BH3 mimetics suppress CXCL12 expression in human malignant peripheral nerve sheath tumor cells

// Christopher D. Graham 1 , Niroop Kaza 1 , Hawley C. Pruitt 1 , Lauren M. Gibson 1 , Barbara J. Klocke 1 , Lalita A. Shevde 1 , Steven L. Carroll 1, 2 , Kevin A. Roth 1, 3 1 Department of Pathology, University of Alabama at Birmingham, Birmingham, Alabama, United States of America 2 Current Address: Medical University of South Carolina, Department of Pathology and Laboratory Medicine, Charleston, South Carolina, United States of America 3 Current Address: Columbia University Medical Center, Department of Pathology and Cell Biology, New York, United States of America Correspondence to: Kevin A. Roth, email: kar2208@cumc.columbia.edu Keywords: MPNST, BH3 mimetic, CXCL12, PARP1, AT101 Received: July 13, 2016     Accepted: December 05, 2016     Published: December 31, 2016 ABSTRACT Malignant peripheral nerve sheath tumors (MPNSTs) are aggressive, Schwann cell-derived neoplasms of the peripheral nervous system that have recently been shown to possess an autocrine CXCL12/CXCR4 signaling loop that promotes tumor cell proliferation and survival. Importantly, the CXCL12/CXCR4 signaling axis is driven by availability of the CXCL12 ligand rather than CXCR4 receptor levels alone. Therefore, pharmacological reduction of CXCL12 expression could be a potential chemotherapeutic target for patients with MPNSTs or other pathologies wherein the CXCL12/CXCR4 signaling axis is active.

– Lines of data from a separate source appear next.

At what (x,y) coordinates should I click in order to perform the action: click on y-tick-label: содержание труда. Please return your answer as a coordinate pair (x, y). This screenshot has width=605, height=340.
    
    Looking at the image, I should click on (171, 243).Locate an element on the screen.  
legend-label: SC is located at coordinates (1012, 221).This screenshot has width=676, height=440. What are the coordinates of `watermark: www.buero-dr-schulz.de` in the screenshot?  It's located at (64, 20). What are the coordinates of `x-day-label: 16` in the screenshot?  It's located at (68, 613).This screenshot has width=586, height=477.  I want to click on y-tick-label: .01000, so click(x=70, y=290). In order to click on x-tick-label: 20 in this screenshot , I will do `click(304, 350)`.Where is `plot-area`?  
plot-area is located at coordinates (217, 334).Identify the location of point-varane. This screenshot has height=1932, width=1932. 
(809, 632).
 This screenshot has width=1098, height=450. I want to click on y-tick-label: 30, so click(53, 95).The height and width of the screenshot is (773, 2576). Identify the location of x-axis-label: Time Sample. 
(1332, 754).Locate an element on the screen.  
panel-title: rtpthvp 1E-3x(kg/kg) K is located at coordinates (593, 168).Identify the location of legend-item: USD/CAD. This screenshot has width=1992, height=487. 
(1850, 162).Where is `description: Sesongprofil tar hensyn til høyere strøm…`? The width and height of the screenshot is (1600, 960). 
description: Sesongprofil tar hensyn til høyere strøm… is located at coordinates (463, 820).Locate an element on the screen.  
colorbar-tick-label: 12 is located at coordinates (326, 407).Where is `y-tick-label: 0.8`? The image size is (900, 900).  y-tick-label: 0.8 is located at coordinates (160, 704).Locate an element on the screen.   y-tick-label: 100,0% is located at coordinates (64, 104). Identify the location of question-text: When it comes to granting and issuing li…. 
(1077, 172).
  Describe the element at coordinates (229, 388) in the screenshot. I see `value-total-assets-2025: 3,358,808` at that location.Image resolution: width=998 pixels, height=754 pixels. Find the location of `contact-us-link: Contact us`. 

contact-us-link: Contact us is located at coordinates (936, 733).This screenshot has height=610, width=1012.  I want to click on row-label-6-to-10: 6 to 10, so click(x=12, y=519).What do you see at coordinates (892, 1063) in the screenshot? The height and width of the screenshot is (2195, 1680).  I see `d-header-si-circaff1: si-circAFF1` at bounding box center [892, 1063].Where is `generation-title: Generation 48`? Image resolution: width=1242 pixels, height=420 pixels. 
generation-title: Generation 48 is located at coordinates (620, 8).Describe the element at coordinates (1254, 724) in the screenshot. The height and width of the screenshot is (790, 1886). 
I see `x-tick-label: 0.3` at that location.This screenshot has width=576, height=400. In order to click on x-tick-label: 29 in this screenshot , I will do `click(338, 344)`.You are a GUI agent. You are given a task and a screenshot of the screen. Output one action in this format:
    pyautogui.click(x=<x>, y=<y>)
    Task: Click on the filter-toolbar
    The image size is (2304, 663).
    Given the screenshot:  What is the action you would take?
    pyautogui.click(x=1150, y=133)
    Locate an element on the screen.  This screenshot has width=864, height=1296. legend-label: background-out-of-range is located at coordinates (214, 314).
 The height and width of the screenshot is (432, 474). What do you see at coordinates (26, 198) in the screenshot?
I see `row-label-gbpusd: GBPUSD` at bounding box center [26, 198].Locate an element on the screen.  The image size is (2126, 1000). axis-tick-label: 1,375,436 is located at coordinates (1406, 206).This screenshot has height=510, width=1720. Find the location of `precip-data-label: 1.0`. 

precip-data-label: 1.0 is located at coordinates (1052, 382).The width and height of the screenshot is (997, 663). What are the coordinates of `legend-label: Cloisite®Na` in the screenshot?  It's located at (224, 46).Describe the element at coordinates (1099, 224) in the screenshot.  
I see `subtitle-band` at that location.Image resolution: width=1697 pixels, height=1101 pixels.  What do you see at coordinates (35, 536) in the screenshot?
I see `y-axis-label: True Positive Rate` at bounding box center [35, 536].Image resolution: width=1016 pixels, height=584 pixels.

AT101 is a well-established BCL-2 homology domain 3 (BH3) mimetic that we recently demonstrated functions as an iron chelator and thus acts as a hypoxia mimetic. In this study, we found that AT101 significantly reduces CXCL12 mRNA and secreted protein in established human MPNST cell lines in vitro . This effect was recapitulated by other BH3 mimetics [ABT-737 (ABT), obatoclax (OBX) and sabutoclax (SBX)] but not by desferrioxamine (DFO), an iron chelator and known hypoxia mimetic. These data suggest that CXCL12 reduction is a function of AT101’s BH3 mimetic property rather than its iron chelation ability. Additionally, this study investigates a potential mechanism of BH3 mimetic-mediated CXCL12 suppression: liberation of a negative CXCL12 transcriptional regulator, poly (ADP-Ribose) polymerase I (PARP1) from its physical interaction with BCL-2. These data suggest that clinically available BH3 mimetics might prove therapeutically useful at least in part by virtue of their ability to suppress CXCL12 expression.